GIVEN DATA –
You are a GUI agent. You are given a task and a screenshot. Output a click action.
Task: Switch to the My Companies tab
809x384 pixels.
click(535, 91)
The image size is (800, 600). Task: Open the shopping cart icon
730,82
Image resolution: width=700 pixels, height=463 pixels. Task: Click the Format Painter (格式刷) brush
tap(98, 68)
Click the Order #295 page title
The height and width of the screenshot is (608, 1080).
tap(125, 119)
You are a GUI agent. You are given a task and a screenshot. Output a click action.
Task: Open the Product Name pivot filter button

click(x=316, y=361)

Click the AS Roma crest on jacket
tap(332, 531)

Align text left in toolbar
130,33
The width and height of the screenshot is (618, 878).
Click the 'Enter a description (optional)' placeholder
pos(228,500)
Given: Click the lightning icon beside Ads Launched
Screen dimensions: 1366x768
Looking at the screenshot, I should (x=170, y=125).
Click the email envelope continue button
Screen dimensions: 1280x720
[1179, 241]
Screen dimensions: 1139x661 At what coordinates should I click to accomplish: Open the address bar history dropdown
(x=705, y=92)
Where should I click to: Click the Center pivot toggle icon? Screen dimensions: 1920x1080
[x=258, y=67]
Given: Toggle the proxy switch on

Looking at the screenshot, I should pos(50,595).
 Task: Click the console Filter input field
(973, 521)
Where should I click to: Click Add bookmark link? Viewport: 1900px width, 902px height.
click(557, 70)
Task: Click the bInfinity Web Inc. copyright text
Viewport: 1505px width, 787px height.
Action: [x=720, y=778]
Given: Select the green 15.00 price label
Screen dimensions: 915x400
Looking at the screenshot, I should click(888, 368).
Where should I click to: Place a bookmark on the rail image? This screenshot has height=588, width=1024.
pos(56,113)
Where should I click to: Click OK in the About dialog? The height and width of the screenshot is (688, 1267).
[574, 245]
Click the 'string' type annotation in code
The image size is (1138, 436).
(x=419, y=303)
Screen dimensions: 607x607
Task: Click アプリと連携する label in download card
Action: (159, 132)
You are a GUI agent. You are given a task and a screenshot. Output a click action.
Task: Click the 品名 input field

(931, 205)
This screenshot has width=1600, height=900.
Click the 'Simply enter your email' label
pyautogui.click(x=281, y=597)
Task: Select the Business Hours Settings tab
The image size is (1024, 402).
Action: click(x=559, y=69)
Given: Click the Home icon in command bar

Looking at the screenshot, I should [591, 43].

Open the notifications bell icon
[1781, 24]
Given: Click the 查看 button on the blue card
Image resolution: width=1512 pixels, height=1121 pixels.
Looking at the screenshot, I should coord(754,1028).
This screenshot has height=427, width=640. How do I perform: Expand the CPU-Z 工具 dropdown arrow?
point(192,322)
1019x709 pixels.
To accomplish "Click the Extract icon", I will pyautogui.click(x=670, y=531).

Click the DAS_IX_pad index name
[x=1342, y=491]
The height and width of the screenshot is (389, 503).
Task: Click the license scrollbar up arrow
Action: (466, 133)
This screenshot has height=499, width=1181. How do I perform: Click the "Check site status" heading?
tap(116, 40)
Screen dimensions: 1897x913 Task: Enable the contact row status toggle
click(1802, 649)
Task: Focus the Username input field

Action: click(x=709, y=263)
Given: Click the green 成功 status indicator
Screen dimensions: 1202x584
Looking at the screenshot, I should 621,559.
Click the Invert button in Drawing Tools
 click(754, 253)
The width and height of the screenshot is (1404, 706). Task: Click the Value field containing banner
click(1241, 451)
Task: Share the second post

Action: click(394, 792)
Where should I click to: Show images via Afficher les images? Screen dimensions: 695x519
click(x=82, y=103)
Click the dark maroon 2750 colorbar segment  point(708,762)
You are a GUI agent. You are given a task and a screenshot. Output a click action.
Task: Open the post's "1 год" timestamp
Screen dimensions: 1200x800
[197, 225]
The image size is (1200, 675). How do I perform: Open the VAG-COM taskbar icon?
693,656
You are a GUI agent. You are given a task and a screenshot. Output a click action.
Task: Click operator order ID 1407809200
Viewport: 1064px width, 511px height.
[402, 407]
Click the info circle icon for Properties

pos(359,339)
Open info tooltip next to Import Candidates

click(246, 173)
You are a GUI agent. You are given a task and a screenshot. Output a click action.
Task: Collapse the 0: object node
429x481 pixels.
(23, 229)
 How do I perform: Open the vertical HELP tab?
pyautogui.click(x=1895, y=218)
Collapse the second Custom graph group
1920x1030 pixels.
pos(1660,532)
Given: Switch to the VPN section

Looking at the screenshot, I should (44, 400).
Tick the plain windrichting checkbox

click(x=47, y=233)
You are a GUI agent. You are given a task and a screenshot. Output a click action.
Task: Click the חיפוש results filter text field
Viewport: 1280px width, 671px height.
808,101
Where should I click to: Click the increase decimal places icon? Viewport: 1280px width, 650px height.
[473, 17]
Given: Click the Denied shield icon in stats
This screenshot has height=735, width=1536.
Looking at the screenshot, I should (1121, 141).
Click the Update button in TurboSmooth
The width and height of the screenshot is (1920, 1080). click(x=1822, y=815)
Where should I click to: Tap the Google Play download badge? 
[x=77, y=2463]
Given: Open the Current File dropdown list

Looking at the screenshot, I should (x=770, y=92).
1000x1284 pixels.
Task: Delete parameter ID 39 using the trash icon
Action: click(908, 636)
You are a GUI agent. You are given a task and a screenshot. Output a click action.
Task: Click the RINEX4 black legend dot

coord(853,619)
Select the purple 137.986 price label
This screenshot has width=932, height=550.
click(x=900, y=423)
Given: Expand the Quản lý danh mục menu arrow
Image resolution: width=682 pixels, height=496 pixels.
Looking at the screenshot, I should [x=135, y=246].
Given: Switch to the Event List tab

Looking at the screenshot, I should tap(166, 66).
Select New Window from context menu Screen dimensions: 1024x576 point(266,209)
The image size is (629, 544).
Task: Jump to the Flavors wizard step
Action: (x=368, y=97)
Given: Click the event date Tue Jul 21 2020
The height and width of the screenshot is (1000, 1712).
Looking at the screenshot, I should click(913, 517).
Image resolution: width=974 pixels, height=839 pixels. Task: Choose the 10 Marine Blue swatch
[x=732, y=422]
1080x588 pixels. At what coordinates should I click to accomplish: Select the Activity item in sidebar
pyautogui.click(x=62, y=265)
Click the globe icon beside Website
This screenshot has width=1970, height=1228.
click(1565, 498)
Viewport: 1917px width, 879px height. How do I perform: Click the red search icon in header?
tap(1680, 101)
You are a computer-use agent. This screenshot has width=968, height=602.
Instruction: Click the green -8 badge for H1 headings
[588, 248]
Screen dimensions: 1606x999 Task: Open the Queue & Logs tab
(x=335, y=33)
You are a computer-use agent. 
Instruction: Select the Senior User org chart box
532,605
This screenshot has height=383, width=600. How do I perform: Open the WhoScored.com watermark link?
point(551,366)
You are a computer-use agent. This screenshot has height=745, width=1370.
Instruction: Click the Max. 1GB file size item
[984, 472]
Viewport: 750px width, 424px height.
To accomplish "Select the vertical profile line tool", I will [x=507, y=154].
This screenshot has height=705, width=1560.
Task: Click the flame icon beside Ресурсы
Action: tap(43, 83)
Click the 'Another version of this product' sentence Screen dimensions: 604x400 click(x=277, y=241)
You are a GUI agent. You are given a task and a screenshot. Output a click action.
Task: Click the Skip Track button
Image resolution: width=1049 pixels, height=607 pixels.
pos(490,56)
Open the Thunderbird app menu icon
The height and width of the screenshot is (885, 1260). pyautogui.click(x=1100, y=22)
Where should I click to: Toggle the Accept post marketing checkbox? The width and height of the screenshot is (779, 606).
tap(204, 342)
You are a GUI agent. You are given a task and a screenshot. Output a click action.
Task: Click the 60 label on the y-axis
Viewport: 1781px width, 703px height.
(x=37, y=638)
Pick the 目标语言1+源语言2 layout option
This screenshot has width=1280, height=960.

TASK DESCRIPTION –
If a line above includes the string "computer", pick it out.

ANSWER TO THIS TASK –
You are a computer-use agent. This screenshot has width=968, height=602.
You are a computer-use agent. 
You are a computer-use agent. This screenshot has height=745, width=1370.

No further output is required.